Entitlement Issue Details for Depository Interest Holders

Not for release to US wire services or distribution in the United States

Future Metals NL ("Future Metals" or the "Company", ASX | AIM: FME) announces,
further to its announcement of 15 December 2023, additional details of the
Entitlement Issue in respect of the Company's Depository Interest holders ("DI
Holders"). Unless otherwise defined herein, capitalised terms shall have the
same meanings as ascribed to them in the Company's RNS announcement dated 15
December 2023.

In recognition of their continued support to the Company, the Company
considers it important that, where reasonably practicable, shareholders have
an opportunity to participate in equity fundraisings. Accordingly, Future
Metals is providing Eligible Shareholders with the opportunity to participate
in the Entitlement Issue to raise approximately A$3.3 million (approximately
£1.7 million) (before expenses), which has been fully underwritten.
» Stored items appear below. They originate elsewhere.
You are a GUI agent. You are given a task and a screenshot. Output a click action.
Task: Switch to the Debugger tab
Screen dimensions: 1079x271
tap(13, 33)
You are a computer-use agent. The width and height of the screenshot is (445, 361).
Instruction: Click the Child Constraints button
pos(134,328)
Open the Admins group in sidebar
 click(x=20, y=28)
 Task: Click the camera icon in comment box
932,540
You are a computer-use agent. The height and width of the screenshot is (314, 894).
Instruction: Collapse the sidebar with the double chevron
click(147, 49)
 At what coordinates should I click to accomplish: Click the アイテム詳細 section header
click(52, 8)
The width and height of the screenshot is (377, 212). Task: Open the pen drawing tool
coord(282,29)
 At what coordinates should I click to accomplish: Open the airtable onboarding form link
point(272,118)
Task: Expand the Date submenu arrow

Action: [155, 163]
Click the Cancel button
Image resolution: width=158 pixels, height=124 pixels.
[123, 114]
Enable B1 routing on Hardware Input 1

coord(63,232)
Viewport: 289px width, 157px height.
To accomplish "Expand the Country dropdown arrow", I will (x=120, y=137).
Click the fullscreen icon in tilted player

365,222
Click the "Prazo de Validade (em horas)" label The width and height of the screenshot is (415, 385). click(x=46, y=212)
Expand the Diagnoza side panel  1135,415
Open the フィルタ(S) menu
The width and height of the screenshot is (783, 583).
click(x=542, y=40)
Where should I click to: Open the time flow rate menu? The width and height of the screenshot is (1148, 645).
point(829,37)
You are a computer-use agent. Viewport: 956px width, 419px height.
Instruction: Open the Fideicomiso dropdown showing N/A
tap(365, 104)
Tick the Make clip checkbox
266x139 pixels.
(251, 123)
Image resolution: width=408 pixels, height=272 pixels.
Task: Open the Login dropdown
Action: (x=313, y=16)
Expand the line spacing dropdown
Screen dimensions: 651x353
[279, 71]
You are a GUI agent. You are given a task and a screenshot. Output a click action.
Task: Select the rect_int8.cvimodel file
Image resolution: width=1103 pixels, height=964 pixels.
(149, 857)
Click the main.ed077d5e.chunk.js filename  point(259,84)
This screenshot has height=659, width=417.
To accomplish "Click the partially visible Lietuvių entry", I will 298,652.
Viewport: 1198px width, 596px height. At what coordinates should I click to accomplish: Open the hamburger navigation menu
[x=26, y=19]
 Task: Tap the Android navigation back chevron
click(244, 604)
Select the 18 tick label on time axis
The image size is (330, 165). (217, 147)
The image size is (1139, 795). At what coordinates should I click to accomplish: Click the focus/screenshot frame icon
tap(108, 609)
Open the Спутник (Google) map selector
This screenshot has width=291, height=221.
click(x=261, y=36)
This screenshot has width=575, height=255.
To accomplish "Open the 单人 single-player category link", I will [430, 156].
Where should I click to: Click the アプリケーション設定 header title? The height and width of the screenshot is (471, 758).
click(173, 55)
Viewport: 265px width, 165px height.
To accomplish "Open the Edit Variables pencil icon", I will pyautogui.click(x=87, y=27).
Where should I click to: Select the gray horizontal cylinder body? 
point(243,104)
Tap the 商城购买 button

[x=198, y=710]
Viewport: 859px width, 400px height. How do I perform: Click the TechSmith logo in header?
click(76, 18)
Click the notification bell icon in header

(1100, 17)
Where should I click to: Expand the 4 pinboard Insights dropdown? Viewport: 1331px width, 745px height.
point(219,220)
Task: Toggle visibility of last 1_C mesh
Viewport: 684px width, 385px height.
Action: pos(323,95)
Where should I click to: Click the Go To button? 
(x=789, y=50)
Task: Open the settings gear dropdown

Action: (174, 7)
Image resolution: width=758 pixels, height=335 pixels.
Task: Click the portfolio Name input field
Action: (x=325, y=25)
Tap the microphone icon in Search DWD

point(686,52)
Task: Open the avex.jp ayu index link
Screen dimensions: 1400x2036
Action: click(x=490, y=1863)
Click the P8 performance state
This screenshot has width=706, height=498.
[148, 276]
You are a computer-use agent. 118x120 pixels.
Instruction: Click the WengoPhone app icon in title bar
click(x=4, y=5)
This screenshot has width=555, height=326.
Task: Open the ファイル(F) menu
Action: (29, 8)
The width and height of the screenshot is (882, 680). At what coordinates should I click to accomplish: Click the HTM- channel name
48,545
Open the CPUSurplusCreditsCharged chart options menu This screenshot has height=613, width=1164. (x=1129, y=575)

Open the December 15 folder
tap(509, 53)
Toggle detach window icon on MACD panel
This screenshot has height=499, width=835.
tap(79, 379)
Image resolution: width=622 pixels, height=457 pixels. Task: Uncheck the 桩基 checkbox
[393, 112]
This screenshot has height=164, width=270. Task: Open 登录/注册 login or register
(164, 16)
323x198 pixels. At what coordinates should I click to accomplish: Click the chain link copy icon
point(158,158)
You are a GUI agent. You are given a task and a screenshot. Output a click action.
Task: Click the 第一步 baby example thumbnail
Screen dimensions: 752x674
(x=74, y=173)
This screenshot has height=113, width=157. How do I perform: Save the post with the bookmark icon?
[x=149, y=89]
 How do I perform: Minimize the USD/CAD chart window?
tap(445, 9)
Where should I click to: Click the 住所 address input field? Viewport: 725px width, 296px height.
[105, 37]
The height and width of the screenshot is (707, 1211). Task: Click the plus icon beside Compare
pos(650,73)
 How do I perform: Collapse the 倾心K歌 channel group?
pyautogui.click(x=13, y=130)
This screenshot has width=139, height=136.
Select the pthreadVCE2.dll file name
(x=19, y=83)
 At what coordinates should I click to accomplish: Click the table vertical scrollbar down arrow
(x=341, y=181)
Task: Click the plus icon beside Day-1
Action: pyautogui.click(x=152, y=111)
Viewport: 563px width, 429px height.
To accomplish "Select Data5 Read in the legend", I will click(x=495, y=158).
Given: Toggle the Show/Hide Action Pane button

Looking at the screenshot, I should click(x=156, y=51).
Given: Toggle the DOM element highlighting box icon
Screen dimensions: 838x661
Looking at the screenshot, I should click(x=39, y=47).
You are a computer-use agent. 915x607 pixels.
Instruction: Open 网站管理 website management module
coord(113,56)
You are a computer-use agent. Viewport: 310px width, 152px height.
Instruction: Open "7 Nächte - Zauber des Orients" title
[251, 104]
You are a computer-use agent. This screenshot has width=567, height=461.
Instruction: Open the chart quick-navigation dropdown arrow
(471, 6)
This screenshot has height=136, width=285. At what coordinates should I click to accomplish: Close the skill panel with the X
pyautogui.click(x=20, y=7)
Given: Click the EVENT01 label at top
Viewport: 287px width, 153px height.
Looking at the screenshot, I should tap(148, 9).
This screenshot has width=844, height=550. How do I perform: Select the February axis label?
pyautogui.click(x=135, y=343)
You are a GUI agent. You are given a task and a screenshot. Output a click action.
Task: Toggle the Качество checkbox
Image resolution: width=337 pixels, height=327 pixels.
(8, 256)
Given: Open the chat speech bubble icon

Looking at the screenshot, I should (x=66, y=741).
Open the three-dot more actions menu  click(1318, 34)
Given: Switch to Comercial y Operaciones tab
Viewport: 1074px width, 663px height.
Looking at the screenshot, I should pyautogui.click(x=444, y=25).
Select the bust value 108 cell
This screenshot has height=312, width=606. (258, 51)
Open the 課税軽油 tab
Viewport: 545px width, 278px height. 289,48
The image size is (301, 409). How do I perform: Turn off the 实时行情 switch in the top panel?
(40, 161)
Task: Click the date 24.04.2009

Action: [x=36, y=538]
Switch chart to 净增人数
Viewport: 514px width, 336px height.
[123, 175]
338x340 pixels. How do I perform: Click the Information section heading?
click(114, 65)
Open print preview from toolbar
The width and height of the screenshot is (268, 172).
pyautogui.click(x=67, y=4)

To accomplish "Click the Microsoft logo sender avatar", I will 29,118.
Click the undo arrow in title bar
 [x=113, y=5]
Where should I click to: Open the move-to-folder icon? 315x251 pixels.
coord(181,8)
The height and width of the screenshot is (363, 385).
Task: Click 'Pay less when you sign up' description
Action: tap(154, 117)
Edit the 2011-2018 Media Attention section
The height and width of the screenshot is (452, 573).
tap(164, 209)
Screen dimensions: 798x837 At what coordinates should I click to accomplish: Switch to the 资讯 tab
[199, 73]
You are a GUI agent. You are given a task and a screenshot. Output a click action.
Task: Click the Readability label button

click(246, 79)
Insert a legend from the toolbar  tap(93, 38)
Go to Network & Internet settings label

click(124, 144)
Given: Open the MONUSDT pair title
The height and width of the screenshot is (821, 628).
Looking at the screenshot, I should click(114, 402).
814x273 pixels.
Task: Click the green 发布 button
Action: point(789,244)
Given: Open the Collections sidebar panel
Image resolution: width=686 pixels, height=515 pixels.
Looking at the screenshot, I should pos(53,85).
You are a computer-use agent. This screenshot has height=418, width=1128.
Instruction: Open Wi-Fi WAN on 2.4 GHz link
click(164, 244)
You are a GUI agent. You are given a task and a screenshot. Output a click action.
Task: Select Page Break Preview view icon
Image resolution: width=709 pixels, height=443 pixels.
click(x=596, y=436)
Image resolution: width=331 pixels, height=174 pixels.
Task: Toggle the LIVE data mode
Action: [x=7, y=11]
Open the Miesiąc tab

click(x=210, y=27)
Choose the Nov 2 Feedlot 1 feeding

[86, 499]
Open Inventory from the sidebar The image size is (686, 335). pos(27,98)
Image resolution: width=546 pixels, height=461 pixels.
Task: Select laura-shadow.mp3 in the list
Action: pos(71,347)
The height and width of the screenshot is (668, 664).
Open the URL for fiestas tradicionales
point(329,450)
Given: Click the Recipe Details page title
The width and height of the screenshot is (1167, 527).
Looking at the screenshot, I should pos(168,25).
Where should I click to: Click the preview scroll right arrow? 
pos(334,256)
Under the Entitlement Issue, eligible DI Holders can subscribe for one New
Share for every four existing Ordinary Shares (or Depository Interests) held,
at a price of 1.6 pence per Ordinary Share. To be eligible for the Entitlement
Issue, DI Holders (including underlying shareholders in nominee accounts) must
have a registered address on the share register in Australia, New Zealand or
the United Kingdom, as at the record date of 2 January 2024. Eligible DI
Holders will also be issued the opportunity to apply for additional New
Shares, above their entitlement, from any shortfall that may arise under the
Entitlement Issue, however these are subject to scale-back at the Company's
discretion.

Under the terms of the Entitlement Issue, one free attaching Entitlement
Option will be issued for every two New Shares issued, with each Entitlement
Option being exercisable at a price of A$0.10 per share and having an expiry
date of 11 June 2024. Fractional entitlements will be rounded down to the
nearest whole number. The Entitlement Options will not be issued in CREST;
they will be issued in certificated form by Computershare Investor Services
Pty Ltd, Australia.

Based on the number of existing Ordinary Shares in issue as at the date of
this announcement, a total of approximately 110,554,930 New Shares and up to
55,277,465 Entitlement Options will be issued under the Entitlement Issue
(assuming no new Ordinary Shares are issued following this announcement and
prior to the Record Date).

Shareholders in the United Kingdom should note that the Entitlement Issue is
akin to an open offer, and it is not a rights issue. Rights to subscribe for
New Shares (or Depositary Interests) under the Entitlement Issue cannot be
traded, and any surplus New Shares (or Depositary Interests) not applied for
will not be sold in the market or placed for the benefit of shareholders who
do not apply under the Entitlement Issue.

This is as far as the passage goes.